◆ Short task ◆
Copy the following material line for line, without changing anything except leaving out the pictures.

Material from a data collection:
##########
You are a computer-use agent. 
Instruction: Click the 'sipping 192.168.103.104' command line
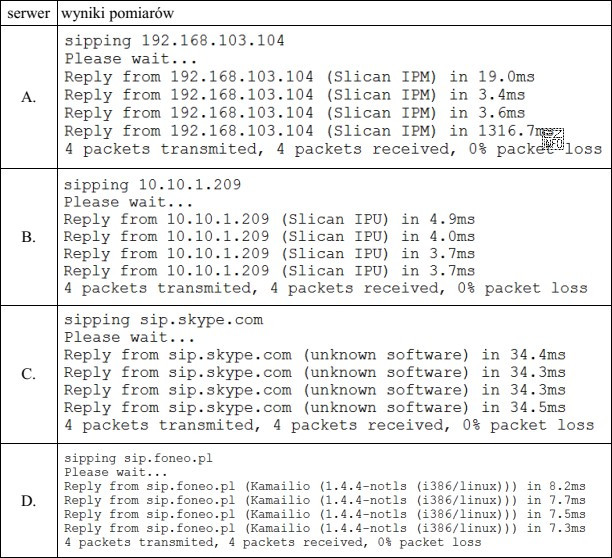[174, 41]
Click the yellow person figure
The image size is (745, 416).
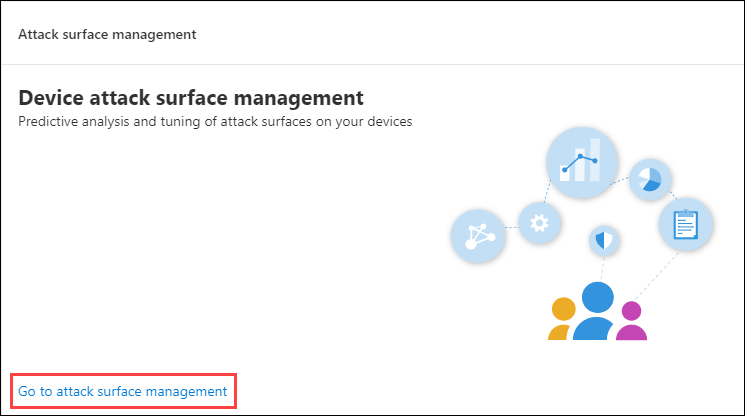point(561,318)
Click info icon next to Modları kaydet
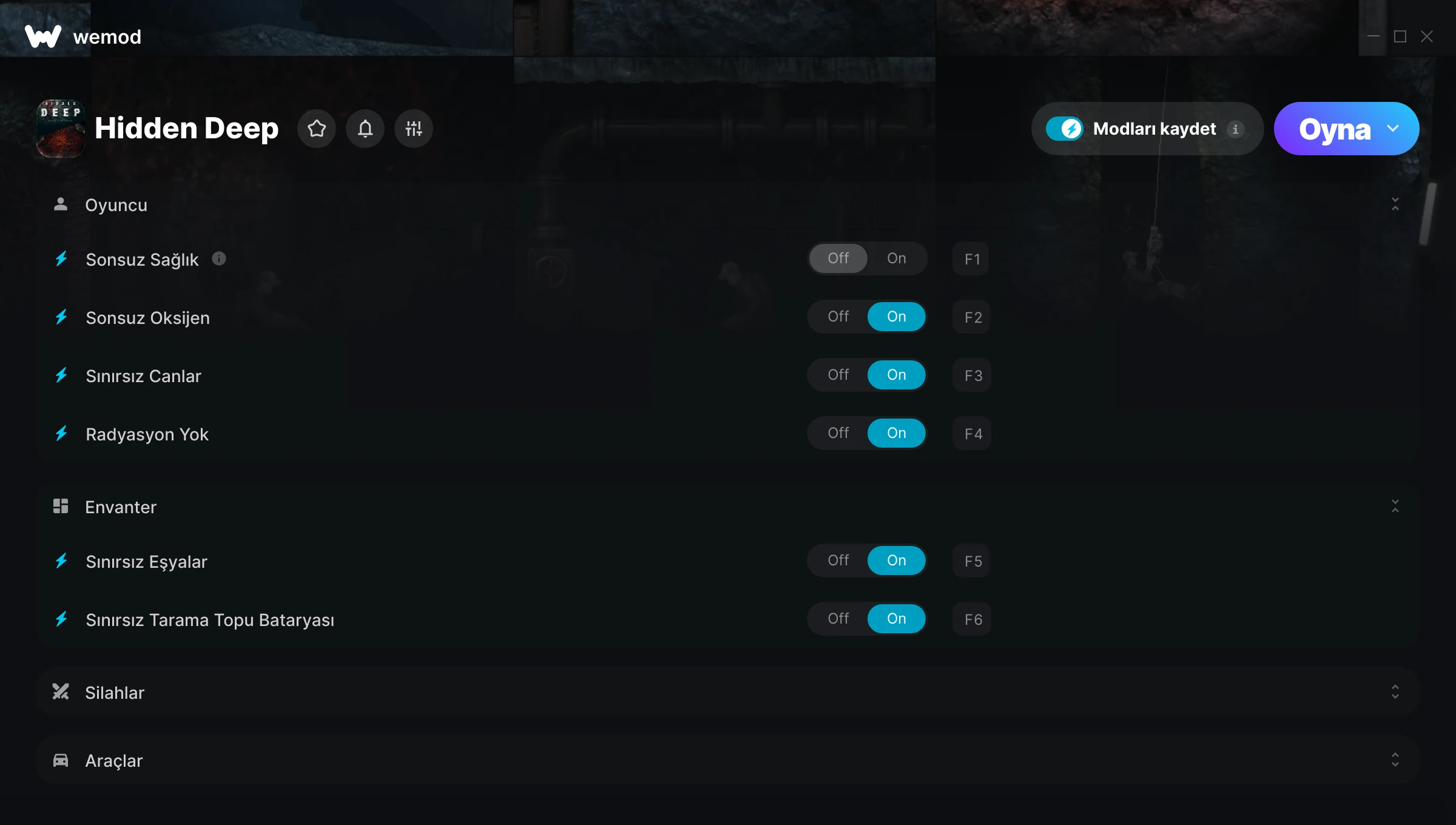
##########
◆ Written solution ◆
You are a computer-use agent. 
Instruction: Click the 'sipping 192.168.103.104' command line
[174, 41]
Click the yellow person figure
The image size is (745, 416).
point(561,318)
Click info icon next to Modları kaydet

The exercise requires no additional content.